From the page excerpt on oral sex technique below, extract the passage beginning at "- The balls." up to and including "Ignore what you want.".

[PAGE EXCERPT]:
★ ★ ★ ★ ★
I might have been born with a lot of talents, but doing the deep throat thing was not one of them. Live and learn.
How to Give Beautiful Blowjobs
Here’s the most important thing I’ve learned from all of this: you can rock a man’s world in a big way without even remotely going deep throat. The secret lies in knowing a little anatomy.
Generally, the most sensitive parts of a man’s package are:
- The head—the smooth, round part at the top.
- The frenulum—the cute little flap on the underside of the head. It’s similar to the little flappy thing under your tongue, only smaller.
- The perineum—the area between the balls and the butt.
- The balls.
Do you see “very bottom part of the shaft” mentioned anywhere above? Nope. It’s just not all that important to get this part of the penis in your mouth. So why torture yourself? It’s not as if you can win an award for doing it (that I know of).
What follows is how to rock a man’s world without going deep throat. It’s certainly not the only give head. It may not be the best way. And it might not even be a good way if your husband likes different things than mine. It’s just my way. Copy what you want. Ignore what you want.
Part 1: The Tease
I very lightly brush my husband’s shaft with my fingertips while I kiss and lick other parts of his body. Then I lube him up with some coconut oil. I like coconut oil because it’s real food. It has little to no taste—unlike most commercial lubes that taste medicinal. Lube is important because the skin on the shaft of the penis is thin and sensitive to chafing. If you’re going to be using your hands on your man, you need lube. Otherwise, he’s going to get pretty uncomfortable. Alternatively, you can lick him up and down and spit on him a little, using your saliva as lube. Whatever works.
I kiss and lick the shaft. I circle the head with the tip of my tongue. I tickle the frenulum with my tongue. I lick his balls, his perineum—basically everything. Occasionally, I suck his balls. This drives him insane, so I don’t do it for very long or very often. I might do it once or twice during a session. That’s it. I don’t do this licking and ball sucking in any set order, either. It’s whatever I think up in the moment. As I lick him here and there, I’m using my hands in other places. I might cup his balls with one hand while I massage his chest with the other, for instance. Or, if I’m licking his shaft, I might gently press my fingers into his perineum.
I progress from lighter licks (just brushing his skin with the tip of my tongue) to harder and harder ones (using my tongue on him as if he were an ice cream cone).
I don’t tease my husband for all that long. He’s more of a Bobbing kind of guy. Use your own best judgment as to how long this stage should last. Note that the longer you tease, the closer you’ll have him to climax when you move onto the Bob. If you are worried about your stamina, tease more, bob less.
Part 2: The Bob
I put one hand around the bottom of his shaft. Then I slowly bring my lips over his head. At first, I’m all lips and tongue. I roll my tongue around the head. I bring my lips around the edges of the head. Stuff like that. Eventually, when he seems like he’s beside himself from it all, I move into the bobbing thing.
★ ★ ★ ★ ★
[INPUT DATA]:

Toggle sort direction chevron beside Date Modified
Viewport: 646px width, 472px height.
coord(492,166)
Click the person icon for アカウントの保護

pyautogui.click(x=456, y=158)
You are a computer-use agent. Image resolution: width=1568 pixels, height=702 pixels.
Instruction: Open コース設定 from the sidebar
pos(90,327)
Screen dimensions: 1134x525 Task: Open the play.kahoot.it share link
★ ★ ★ ★ ★
[TASK SOLUTION]:
- The balls.
Do you see “very bottom part of the shaft” mentioned anywhere above? Nope. It’s just not all that important to get this part of the penis in your mouth. So why torture yourself? It’s not as if you can win an award for doing it (that I know of).
What follows is how to rock a man’s world without going deep throat. It’s certainly not the only give head. It may not be the best way. And it might not even be a good way if your husband likes different things than mine. It’s just my way. Copy what you want. Ignore what you want.